Equipment
Ingredients
Tomato Infusion
- 1130 g plum tomatoes, coarsely chopped
- 1 lemongrass, peeled and coarsely chopped
- 60 ml vodka
Vegetable Mixture
- 2 cucumber, peeled and chopped
- 2 green pepper, seeded, cored and chopped
- 4 tomatillos, chopped
- 30 ml white wine vinegar
- 15 ml sherry vinegar
- 15 ml lemon juice
- 13 g sugar
- fine sea salt, to taste
- black pepper, to taste
Herb & Avocado Blend
- ½ avocado
- 1 chives, small bunch, about 10g
- 1 cilantro, small bunch, about 10g
- 1 parsley, small bunch, about 10g
- 1 scallion, trimmed
Nutrition (per serving)
Method
The day before serving, combine the plum tomatoes, lemongrass, and vodka (if using) in a blender. Puree until completely smooth. Strain the mixture through a sieve lined with cheesecloth (or several layers of paper towels) set over a bowl. Refrigerate the strained tomato liquid overnight, allowing the solids to drain completely. Discard the tomato pulp.
In a glass or ceramic bowl, combine the chopped cucumbers, green bell peppers, tomatillos, white wine vinegar, sherry vinegar, lemon juice, and sugar.
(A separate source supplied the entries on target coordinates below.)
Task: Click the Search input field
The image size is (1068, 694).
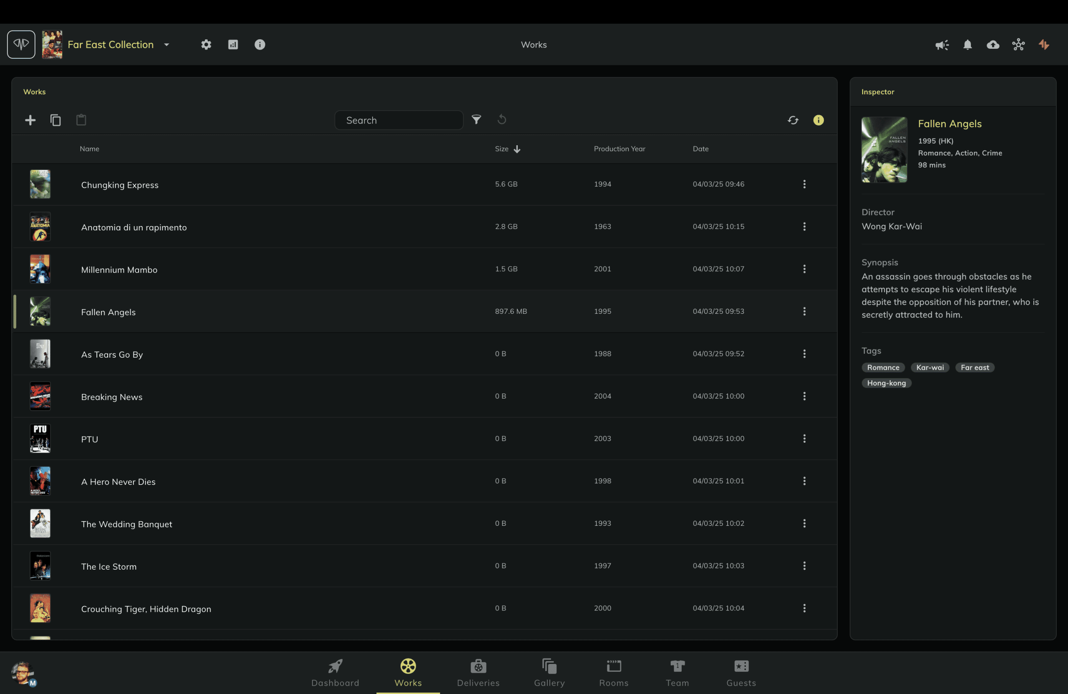Action: pos(399,120)

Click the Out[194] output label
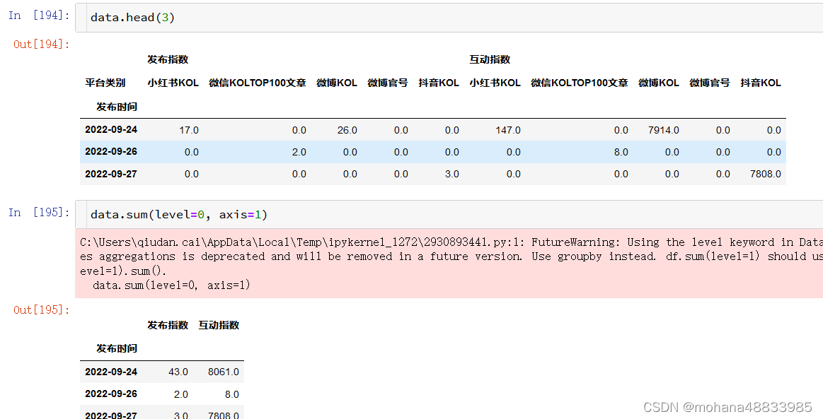[33, 44]
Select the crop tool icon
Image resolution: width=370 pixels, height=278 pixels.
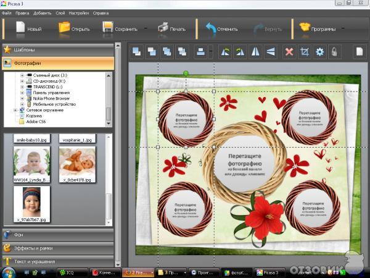point(304,52)
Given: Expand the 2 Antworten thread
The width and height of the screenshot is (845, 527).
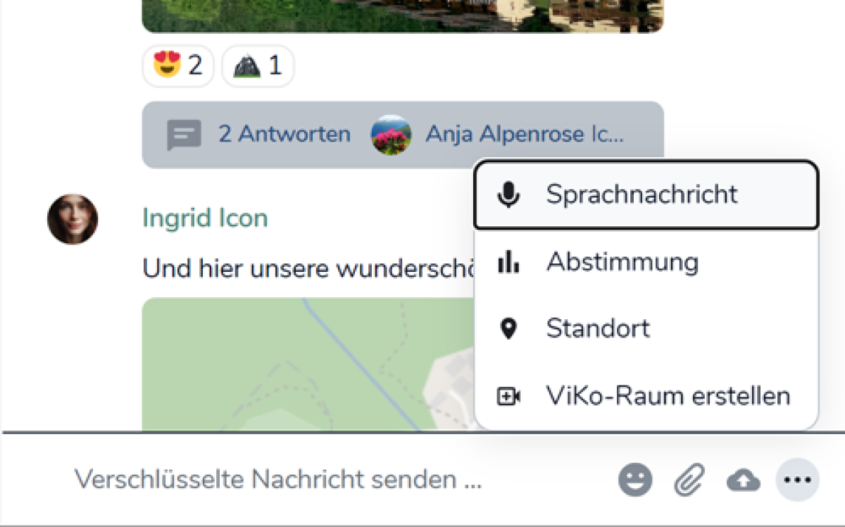Looking at the screenshot, I should coord(284,135).
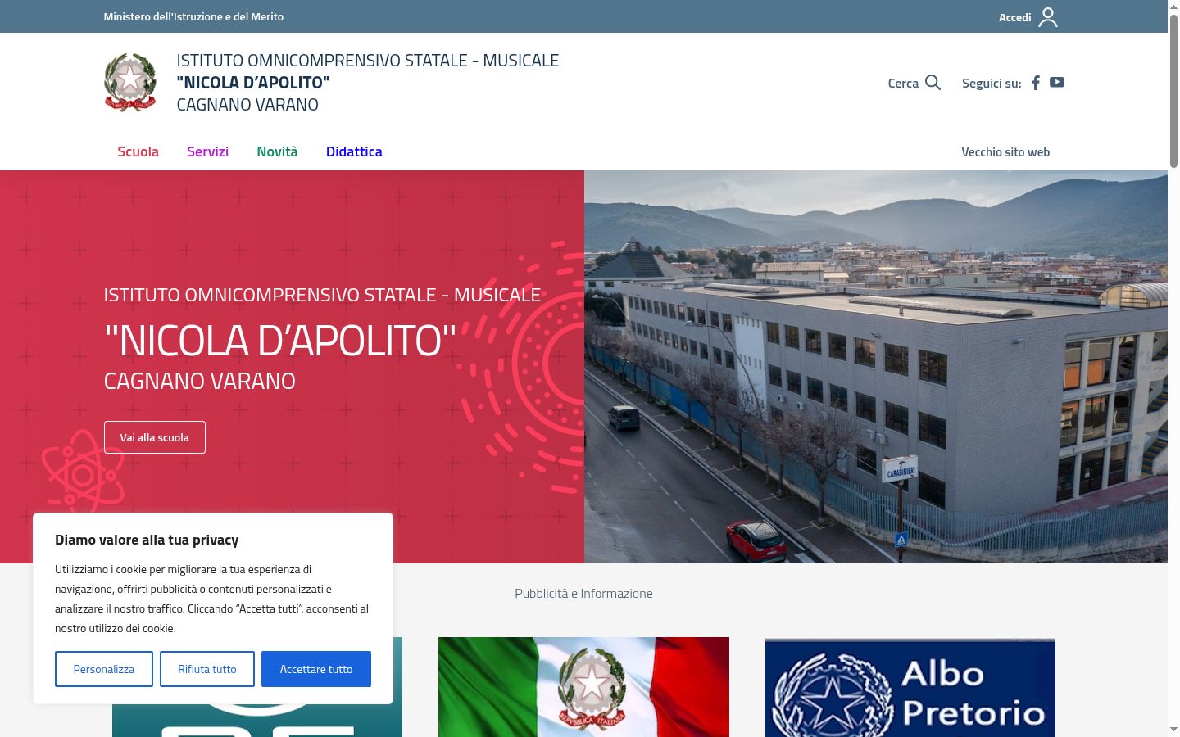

Season generously with salt and pepper. Cover and refrigerate this mixture overnight to allow the flavors to meld and the vegetables to soften slightly.
In a large bowl, combine the marinated vegetables, reserved tomato liquid, avocado, chives, cilantro, parsley, and scallions. Blend until smooth, using an immersion blender or transferring to a regular blender in batches as needed. Season to taste with additional salt, pepper, and vinegar if desired.
Serve the gazpacho very cold. Garnish with a drizzle of extra virgin olive oil and a sprinkle of fresh herbs (optional).
Chef's Notes
- Use the ripest, most flavorful ingredients for the best results.
- Adjust the amount of vinegar and sugar to your taste.
- For the most vibrant color, use the gazpacho immediately after blending. If making ahead, add the avocado just before serving to prevent oxidation.
- For a more authentic Spanish flavor, add a small piece of stale bread (crust removed) soaked in water to the blender. The bread also thickens.
Storage
Refrigerator: 3 days — Store in an airtight container.
Reheating: Serve chilled. Do not reheat.